WORK ITEM
Below is a set of entries. Print the line that contains "Click the 保存 save button" and every later line word for word, through the final one.

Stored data

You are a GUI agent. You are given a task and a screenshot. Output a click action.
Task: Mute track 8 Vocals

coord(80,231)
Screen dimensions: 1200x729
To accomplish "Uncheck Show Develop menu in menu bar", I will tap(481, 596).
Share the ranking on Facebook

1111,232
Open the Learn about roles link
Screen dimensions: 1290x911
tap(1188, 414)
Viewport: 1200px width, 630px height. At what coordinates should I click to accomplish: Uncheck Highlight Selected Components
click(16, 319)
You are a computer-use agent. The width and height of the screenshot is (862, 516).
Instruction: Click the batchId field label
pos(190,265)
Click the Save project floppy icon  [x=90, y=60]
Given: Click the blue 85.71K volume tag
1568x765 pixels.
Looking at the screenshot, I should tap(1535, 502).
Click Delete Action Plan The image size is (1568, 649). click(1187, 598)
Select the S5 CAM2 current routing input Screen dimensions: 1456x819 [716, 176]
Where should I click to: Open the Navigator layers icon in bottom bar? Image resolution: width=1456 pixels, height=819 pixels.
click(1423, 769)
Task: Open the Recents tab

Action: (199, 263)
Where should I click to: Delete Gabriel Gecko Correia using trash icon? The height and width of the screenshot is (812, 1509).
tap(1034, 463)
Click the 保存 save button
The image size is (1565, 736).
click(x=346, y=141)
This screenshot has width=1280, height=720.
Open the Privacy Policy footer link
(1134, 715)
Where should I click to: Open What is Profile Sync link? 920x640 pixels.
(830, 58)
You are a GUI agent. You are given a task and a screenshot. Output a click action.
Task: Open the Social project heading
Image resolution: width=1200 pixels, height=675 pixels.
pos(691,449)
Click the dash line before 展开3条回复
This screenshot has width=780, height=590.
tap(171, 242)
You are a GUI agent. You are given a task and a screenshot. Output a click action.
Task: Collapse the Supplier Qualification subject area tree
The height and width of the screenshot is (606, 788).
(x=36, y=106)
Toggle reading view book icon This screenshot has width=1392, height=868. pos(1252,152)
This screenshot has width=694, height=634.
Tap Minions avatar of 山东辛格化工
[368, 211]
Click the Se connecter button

RESULT OF THE TASK
Click the 保存 save button
The image size is (1565, 736).
click(x=346, y=141)
This screenshot has width=1280, height=720.
Open the Privacy Policy footer link
(1134, 715)
Where should I click to: Open What is Profile Sync link? 920x640 pixels.
(830, 58)
You are a GUI agent. You are given a task and a screenshot. Output a click action.
Task: Open the Social project heading
Image resolution: width=1200 pixels, height=675 pixels.
pos(691,449)
Click the dash line before 展开3条回复
This screenshot has width=780, height=590.
tap(171, 242)
You are a GUI agent. You are given a task and a screenshot. Output a click action.
Task: Collapse the Supplier Qualification subject area tree
The height and width of the screenshot is (606, 788).
(x=36, y=106)
Toggle reading view book icon This screenshot has width=1392, height=868. pos(1252,152)
This screenshot has width=694, height=634.
Tap Minions avatar of 山东辛格化工
[368, 211]
Click the Se connecter button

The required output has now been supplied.